> Your instructions:
Locate every line in the items below that contains the string "Task", matching case exactly, and copy each such line in full.

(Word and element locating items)
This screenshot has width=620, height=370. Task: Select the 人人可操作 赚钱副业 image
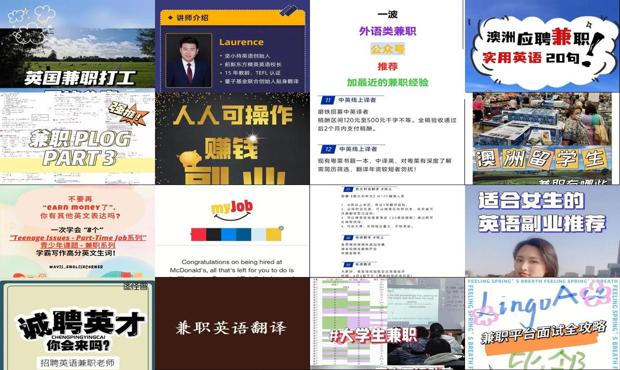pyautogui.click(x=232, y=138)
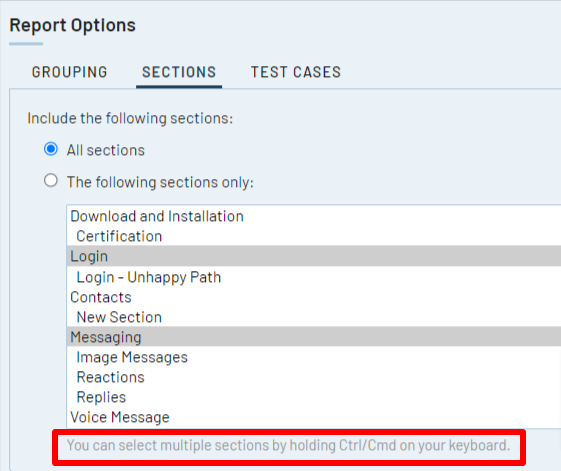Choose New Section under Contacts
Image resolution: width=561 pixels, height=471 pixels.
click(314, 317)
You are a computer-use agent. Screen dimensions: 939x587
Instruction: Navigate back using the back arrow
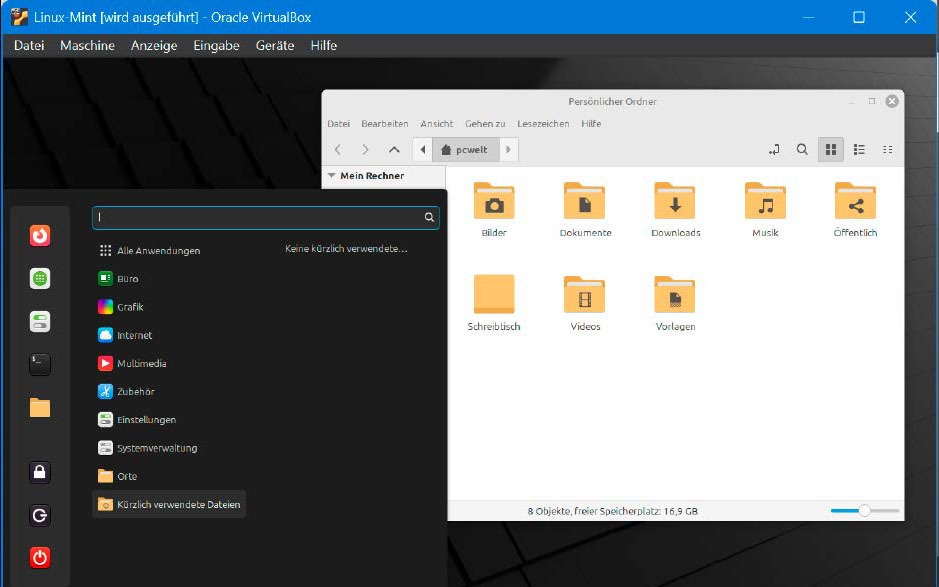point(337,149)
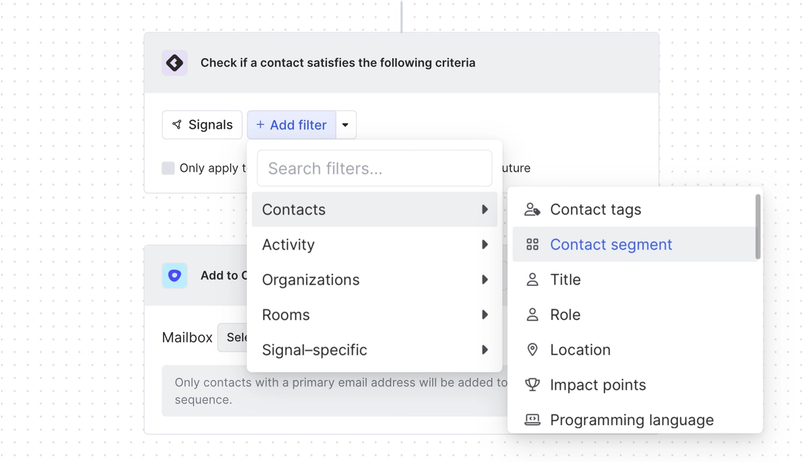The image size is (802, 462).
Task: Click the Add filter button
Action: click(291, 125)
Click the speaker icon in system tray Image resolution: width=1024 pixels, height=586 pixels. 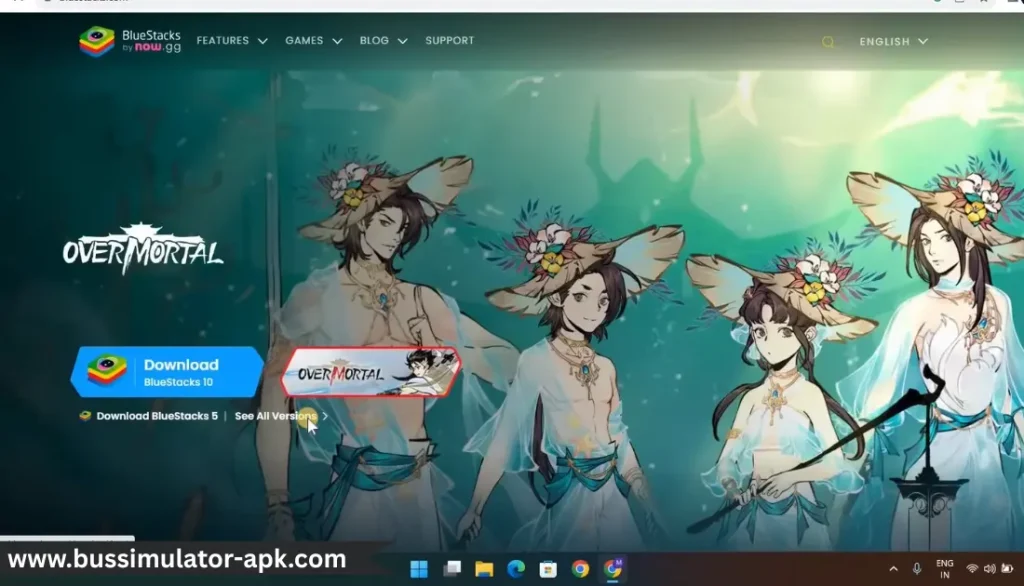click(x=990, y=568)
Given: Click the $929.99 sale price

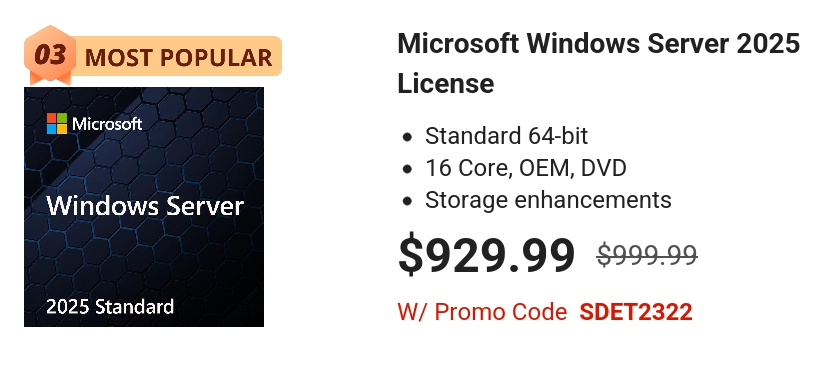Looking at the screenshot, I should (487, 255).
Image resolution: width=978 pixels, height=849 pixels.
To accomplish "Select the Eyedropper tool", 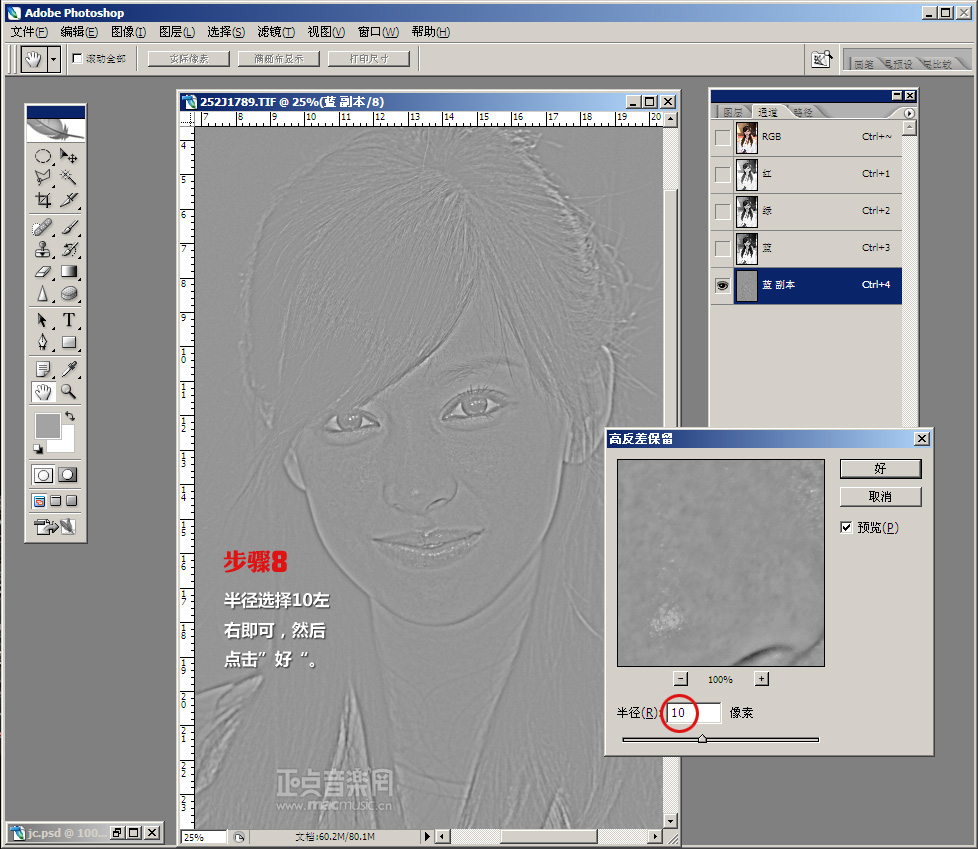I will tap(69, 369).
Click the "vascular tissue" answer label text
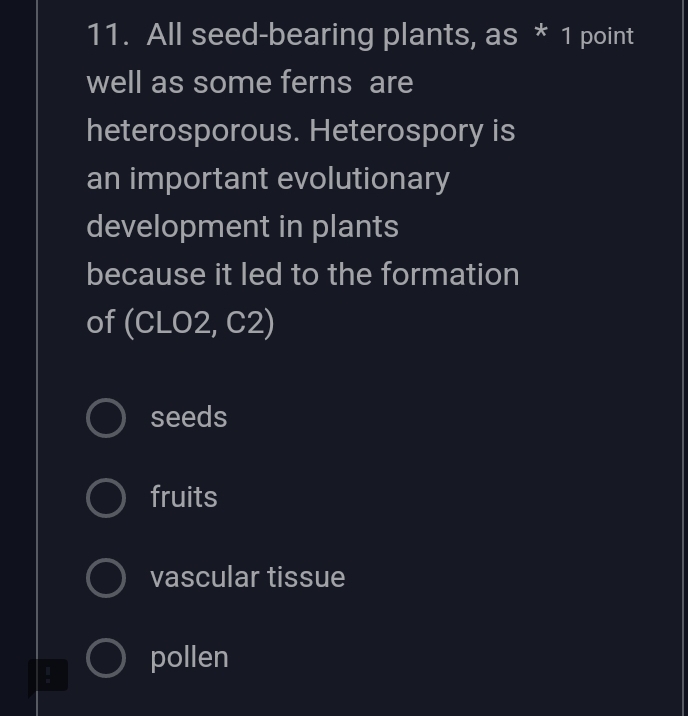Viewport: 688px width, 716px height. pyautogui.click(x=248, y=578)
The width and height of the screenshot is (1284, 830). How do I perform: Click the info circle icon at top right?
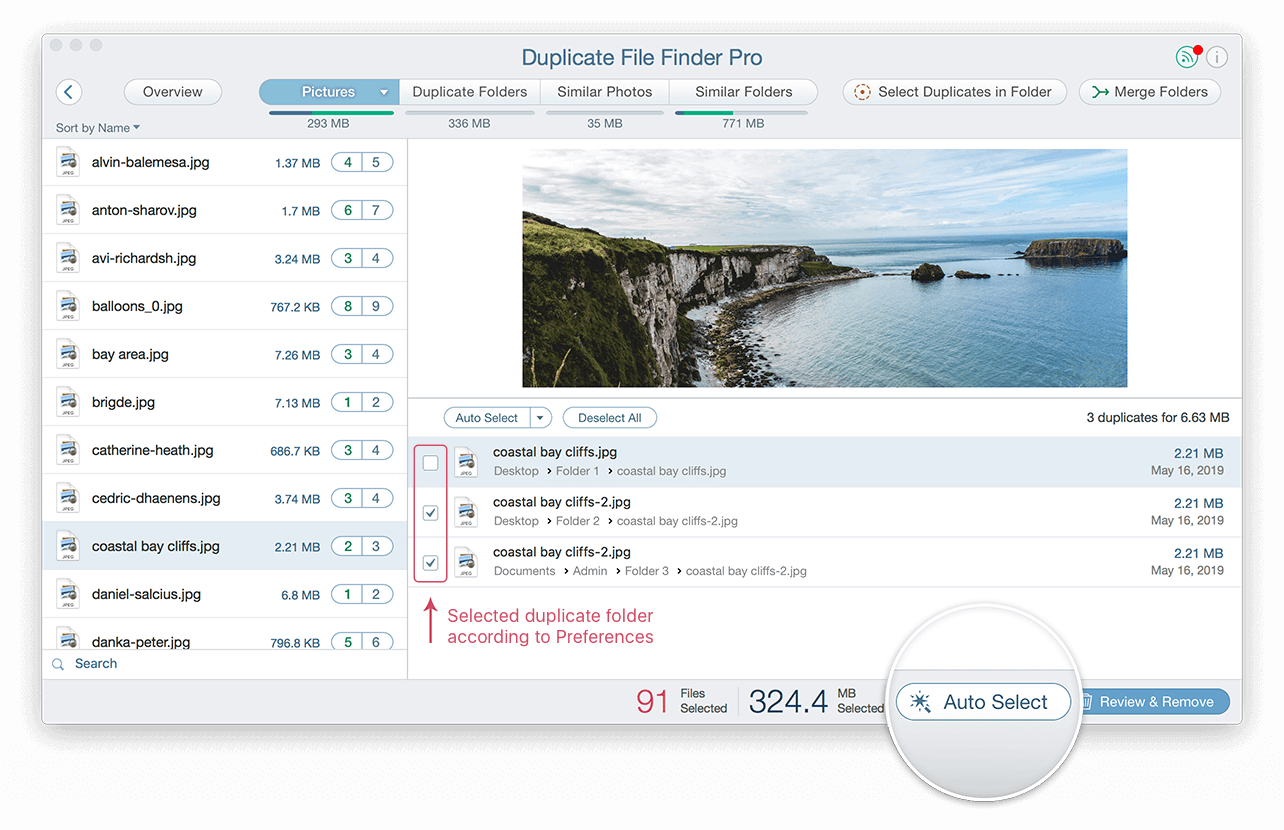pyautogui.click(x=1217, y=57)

> Worked answer:
This screenshot has width=620, height=370. Task: Select the 人人可操作 赚钱副业 image
Task: Click the Add filter button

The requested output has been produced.